Aku duduk di ujung tempat tidur sembari merenggangkan badan. Selepas itu, aku buru-buru melangkah ke kamar mandi untuk mencuci muka dan menggosok gigi. Pagi ini, aku berencana untuk memenuhi porsi latihan lariku di lapangan sebelah komplek, tentunya setelah menyeduh setengah porsi sereal.

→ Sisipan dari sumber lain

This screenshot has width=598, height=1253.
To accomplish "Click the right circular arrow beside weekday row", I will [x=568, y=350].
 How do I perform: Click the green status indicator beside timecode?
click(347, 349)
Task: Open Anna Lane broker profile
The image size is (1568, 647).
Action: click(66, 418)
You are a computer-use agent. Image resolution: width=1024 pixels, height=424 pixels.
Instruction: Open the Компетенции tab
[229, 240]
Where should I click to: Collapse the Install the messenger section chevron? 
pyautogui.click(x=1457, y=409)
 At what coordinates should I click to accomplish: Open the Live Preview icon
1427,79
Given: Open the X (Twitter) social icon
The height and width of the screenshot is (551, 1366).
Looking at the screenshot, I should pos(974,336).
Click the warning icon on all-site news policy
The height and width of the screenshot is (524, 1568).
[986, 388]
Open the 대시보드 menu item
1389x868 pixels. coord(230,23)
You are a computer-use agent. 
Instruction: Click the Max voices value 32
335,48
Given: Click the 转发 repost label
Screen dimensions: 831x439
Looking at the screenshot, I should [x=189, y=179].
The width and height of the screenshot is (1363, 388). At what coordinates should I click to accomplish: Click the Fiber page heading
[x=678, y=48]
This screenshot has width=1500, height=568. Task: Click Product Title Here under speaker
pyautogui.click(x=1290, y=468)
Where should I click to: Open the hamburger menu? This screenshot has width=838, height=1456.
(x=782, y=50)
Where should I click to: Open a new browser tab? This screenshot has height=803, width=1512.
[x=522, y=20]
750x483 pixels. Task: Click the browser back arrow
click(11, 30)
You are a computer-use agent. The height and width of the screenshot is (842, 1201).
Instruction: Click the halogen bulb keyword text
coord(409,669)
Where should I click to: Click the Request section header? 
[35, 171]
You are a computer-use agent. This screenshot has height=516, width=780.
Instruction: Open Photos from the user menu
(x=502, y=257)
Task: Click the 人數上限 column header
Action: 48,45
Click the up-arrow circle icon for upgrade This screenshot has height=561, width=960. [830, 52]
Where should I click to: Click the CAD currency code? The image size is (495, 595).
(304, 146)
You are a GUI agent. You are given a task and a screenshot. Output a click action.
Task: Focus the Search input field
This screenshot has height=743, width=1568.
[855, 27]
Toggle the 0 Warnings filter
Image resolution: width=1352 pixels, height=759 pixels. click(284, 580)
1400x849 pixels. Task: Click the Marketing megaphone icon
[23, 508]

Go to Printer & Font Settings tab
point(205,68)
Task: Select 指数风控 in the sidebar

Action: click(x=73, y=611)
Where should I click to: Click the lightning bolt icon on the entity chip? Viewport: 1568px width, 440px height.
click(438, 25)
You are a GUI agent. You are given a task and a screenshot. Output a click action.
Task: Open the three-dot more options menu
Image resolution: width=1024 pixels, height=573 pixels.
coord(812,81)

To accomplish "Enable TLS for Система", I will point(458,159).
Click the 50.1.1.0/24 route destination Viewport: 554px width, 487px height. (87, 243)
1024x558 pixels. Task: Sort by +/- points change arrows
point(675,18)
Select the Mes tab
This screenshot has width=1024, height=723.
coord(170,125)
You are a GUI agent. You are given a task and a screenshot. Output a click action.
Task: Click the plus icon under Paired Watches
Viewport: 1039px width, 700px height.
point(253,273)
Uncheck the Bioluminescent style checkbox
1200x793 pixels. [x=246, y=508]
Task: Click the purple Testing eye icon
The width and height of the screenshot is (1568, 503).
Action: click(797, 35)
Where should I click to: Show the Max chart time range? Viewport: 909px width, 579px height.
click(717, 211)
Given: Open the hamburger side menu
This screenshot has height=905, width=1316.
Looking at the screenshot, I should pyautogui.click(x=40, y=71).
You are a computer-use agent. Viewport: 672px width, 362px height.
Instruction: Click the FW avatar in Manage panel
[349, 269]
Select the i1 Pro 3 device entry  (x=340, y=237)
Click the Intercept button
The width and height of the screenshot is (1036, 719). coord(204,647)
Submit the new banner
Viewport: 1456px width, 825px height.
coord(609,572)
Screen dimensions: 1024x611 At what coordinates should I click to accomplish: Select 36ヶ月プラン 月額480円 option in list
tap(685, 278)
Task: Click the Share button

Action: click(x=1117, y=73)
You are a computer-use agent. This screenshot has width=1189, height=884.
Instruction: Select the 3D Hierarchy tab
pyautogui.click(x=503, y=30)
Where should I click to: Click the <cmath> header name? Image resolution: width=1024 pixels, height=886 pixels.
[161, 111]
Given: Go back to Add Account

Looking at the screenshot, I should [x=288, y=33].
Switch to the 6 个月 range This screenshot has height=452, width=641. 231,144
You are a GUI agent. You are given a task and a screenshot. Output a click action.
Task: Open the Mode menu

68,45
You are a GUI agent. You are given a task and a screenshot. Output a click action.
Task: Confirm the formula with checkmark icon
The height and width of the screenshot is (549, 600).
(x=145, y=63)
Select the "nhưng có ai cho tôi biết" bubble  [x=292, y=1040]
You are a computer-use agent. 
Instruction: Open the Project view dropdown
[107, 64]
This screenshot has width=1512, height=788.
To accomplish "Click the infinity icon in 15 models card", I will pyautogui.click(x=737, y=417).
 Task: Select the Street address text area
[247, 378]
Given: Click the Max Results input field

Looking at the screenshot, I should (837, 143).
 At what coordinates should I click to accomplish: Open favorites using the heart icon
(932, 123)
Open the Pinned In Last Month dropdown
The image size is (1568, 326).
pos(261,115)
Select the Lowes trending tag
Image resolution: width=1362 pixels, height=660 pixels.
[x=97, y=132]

Kota Malang pada penghujung bulan Juli menunjukkan suhu udara yang nyaris mengilukan sendi. Udara pagi ini membuat sebagian orang lebih memilih untuk mengurung diri di dalam kamar, dan membungkus rapat tubuh mereka dengan selimut atau kain tebal. Alih-alih menarik selimut, aku malah bermandikan keringat hasil jerih payah sepuluh kali berlari mengelilingi lapangan. Sepuluh kali itu terlalu banyak. Biasanya, aku berlari hanya lima sampai enam kali putaran. Empat putaran sisanya adalah luapan emosi.
Emosi yang tertahan hampir dua minggu ini berhasil lepas di antara derai keringat yang membasahi badan. Aku tidak pernah merasa sepuas ini. Berlari selain sudah menjadi rutinitasku sejak empat tahun yang lalu, juga ampuh untuk meluapkan segala macam emosi. Kegundahan, amarah, hingga kebahagiaan. Walaupun, aku pernah membaca artikel tentang fakta meluapkan amarah dengan berolahraga bisa berujung terkena serangan jantung. Namun, hal itu tidak pernah menyurutkanku. Entahlah, yang penting masih dalam batasan dan sesuai porsi saja. Lagi pula banyak penelitian lain yang melansir bahwa berlari dapat memperbaiki suasana hati dan meningkatkan produksi endorfin.
Sudah hampir satu jam menghabiskan waktu di lapangan sebesar ini, tapi tidak tampak satu manusia pun yang berlalu lalang. Lapangan ini berdekatan dengan sebuah SMA Negeri. Aku berhenti di sudut lapangan sembari melakukan pendinginan. Berselancar ke dalam memori pikiran untuk mengingat sebuah hari. Kemudian mengangguk sendiri saat mendapati siswa-siswi sekolah mulai berdatangan, dan berjalan menyusuri jalanan batako selebar bus mini yang menggaris panjang di sisi timur lapangan. Aku lantas tersenyum, lebih tepatnya meringis senang saat baru menyadari satu hal. Untuk kali pertama merasa sangat santai pada hari Senin di bulan-bulan yang menegangkan.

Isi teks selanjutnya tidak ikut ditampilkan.